* [ABOUT THIS EXERCISE] Extract each line holding the word "agent" from the entries.

[Saved data entries]
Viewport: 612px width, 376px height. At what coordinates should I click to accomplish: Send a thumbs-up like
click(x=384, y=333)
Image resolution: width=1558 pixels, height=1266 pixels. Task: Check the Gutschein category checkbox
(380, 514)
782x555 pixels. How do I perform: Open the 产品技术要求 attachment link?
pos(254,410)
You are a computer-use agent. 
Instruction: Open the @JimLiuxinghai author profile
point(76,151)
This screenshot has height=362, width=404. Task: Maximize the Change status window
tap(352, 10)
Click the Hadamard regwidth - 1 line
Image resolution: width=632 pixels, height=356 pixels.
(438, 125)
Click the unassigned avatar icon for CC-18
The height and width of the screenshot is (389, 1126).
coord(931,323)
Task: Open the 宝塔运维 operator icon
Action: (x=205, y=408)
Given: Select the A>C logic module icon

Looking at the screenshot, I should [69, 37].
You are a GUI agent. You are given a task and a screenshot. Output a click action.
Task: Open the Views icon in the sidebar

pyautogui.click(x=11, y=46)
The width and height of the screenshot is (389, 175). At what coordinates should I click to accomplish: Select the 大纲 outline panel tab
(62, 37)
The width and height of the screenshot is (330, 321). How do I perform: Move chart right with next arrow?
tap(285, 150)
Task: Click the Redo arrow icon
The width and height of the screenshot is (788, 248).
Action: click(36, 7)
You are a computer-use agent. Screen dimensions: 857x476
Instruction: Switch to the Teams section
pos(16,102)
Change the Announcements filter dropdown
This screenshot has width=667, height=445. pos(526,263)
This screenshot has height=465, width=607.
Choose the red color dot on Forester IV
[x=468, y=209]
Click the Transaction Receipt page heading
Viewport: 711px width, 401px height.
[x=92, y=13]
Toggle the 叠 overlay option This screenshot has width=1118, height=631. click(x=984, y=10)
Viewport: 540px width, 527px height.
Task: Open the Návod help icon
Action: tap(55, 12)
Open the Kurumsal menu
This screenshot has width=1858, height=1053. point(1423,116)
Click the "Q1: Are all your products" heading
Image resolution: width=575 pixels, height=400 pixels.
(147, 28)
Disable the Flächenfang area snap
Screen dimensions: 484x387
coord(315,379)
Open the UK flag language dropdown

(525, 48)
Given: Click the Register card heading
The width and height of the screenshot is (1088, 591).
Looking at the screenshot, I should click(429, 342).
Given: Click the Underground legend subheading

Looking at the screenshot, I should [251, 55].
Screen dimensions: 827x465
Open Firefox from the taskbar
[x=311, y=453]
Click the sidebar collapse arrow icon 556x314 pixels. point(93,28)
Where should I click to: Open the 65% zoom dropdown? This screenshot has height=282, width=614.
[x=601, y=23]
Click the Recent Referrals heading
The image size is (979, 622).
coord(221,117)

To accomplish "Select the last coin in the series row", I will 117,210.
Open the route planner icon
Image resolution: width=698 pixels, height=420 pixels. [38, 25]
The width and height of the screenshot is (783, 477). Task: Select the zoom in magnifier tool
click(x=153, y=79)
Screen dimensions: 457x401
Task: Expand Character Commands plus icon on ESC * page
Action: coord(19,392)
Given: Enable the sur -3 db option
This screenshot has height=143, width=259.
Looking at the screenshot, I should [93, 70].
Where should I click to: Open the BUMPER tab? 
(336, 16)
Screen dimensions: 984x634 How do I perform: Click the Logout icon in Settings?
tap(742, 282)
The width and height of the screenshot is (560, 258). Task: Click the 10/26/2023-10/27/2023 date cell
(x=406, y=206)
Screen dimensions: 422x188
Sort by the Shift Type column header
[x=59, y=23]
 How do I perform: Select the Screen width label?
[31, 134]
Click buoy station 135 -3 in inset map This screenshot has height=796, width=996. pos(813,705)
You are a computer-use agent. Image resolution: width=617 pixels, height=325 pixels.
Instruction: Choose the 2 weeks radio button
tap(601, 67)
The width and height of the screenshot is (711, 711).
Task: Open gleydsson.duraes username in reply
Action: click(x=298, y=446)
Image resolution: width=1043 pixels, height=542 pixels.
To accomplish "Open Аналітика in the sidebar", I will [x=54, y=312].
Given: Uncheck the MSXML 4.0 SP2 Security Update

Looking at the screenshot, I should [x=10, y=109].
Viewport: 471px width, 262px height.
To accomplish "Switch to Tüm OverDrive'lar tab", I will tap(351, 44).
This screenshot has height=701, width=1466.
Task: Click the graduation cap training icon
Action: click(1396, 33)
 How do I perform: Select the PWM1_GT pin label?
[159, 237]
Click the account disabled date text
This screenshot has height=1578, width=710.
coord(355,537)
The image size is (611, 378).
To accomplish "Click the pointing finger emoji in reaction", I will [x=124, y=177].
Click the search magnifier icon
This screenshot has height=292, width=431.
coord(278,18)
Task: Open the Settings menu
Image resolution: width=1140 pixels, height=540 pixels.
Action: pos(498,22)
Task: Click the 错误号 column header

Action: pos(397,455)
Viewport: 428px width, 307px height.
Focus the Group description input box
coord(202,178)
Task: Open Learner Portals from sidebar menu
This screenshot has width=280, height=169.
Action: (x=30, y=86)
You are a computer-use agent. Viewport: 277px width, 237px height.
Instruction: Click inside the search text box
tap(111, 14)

* [EXPECTED ANSWER]
You are a computer-use agent. 
You are a GUI agent. You are given a task and a screenshot. Output a click action.
You are a computer-use agent. Screen dimensions: 857x476
You are a computer-use agent. Image resolution: width=617 pixels, height=325 pixels.
You are a computer-use agent. Viewport: 277px width, 237px height.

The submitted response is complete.